:: ИЗБРАННЫЙ ФРАГМЕНТ ::

КОММЕРСАНТ

Режиссерская доза «Морфий» в Et Cetera

Московский театр Et Cetera показал премьеру спектакля «Морфий» по рассказу Михаила Булгакова в постановке Владимира Панкова. Насмотревшись на страдания героя-наркомана, РОМАН ДОЛЖАНСКИЙ вышел из зала с чувством глубокого удовлетворения.

 

Владимир Панков проник в режиссуру, можно сказать, с черного хода. Он был известен прежде всего как театральный композитор и руководитель «Пан-квартета». Господин Панков со товарищи писал музыку к непоследним спектаклям московской афиши, взять хотя бы «Мещан» Кирилла Серебренникова в МХТ. Но амбиции молодого композитора простерлись и за пределы музыкального оформления, хотя, так сказать, с музыкальной стороны. Кто-то из режиссеров занимается словом, кто-то – смыслом, третьи – красотой сценической картинки, а четвертые вообще неизвестно чем. Владимир Панков занялся звуками. В прошлом сезоне он поставил два спектакля: «Док.тор» в Театре.doc и «Переход» в Центре драматургии и режиссуры – и оба летом оказались во всех итоговых «горячих десятках». В театральный новояз Панков ввел словечко «soundrama», буква d соединила и узаконила связь действия с музыкой. Собственно говоря, никакой особенной революции в истории театра инициатива Панкова не произвела – похожими формальными поисками занимались многие его предшественники. К тому же за достоинства sound-части предполагалось прощать недостаточную глубину и содержательность drama. Однако оба спектакля были поставлены с таким драйвом и юмором, что предъявлять какие-то претензии им было просто неприлично.

:::
:: БЛОК ДАННЫХ ::

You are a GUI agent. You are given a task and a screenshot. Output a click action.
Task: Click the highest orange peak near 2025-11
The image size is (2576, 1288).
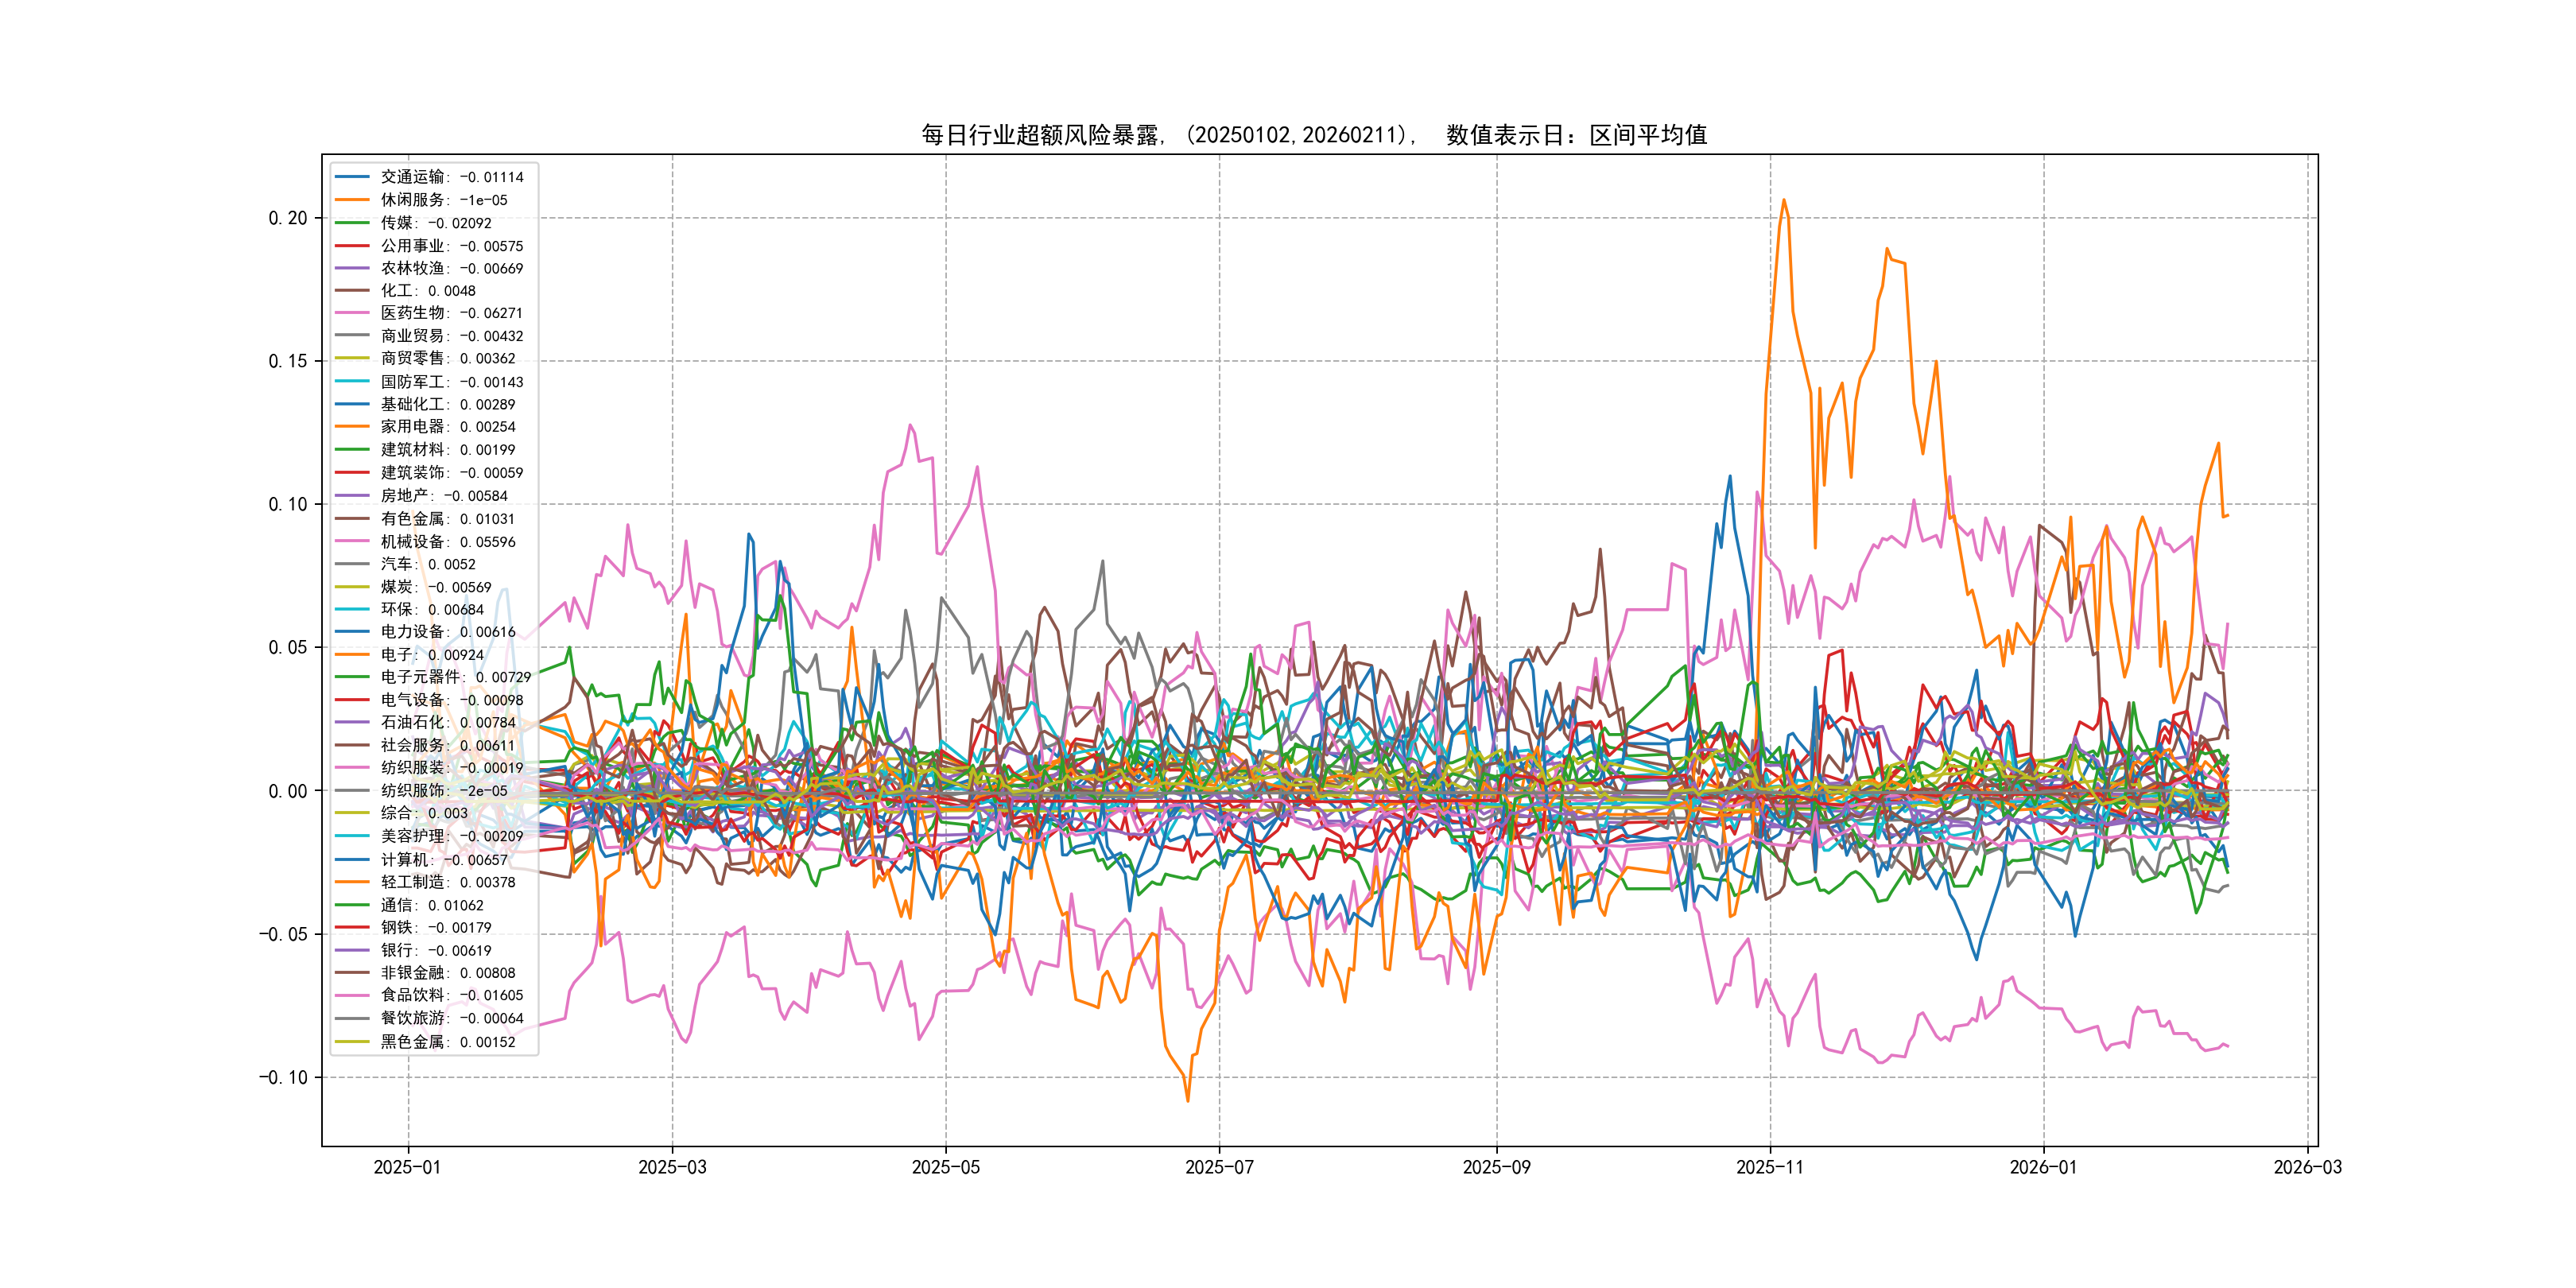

:::

СПИСОК ЗАДАНИЙ:
a – Изложите содержание фрагмента в двух предложениях.
b – Приведите дословно часть фрагмента: начните со слов «Московский театр Et» и остановитесь после слов «чувством глубокого удовлетворения.».
Строки представляют собой самостоятельный материал, не связанный с фрагментом.

ОТВЕТЫ К УПРАЖНЕНИЮ:
a – Московский театр Et Cetera показал премьеру спектакля «Морфий» по рассказу Михаила Булгакова в постановке Владимира Панкова, который прежде был известен как театральный композитор и руководитель «Пан-квартета». В прошлом сезоне Панков поставил спектакли «Док.тор» и «Переход» и ввел словечко «soundrama», и хотя особенной революции его инициатива не произвела, оба спектакля были поставлены с таким драйвом и юмором, что предъявлять к ним претензии было просто неприлично.

b –
Московский театр Et Cetera показал премьеру спектакля «Морфий» по рассказу Михаила Булгакова в постановке Владимира Панкова. Насмотревшись на страдания героя-наркомана, РОМАН ДОЛЖАНСКИЙ вышел из зала с чувством глубокого удовлетворения.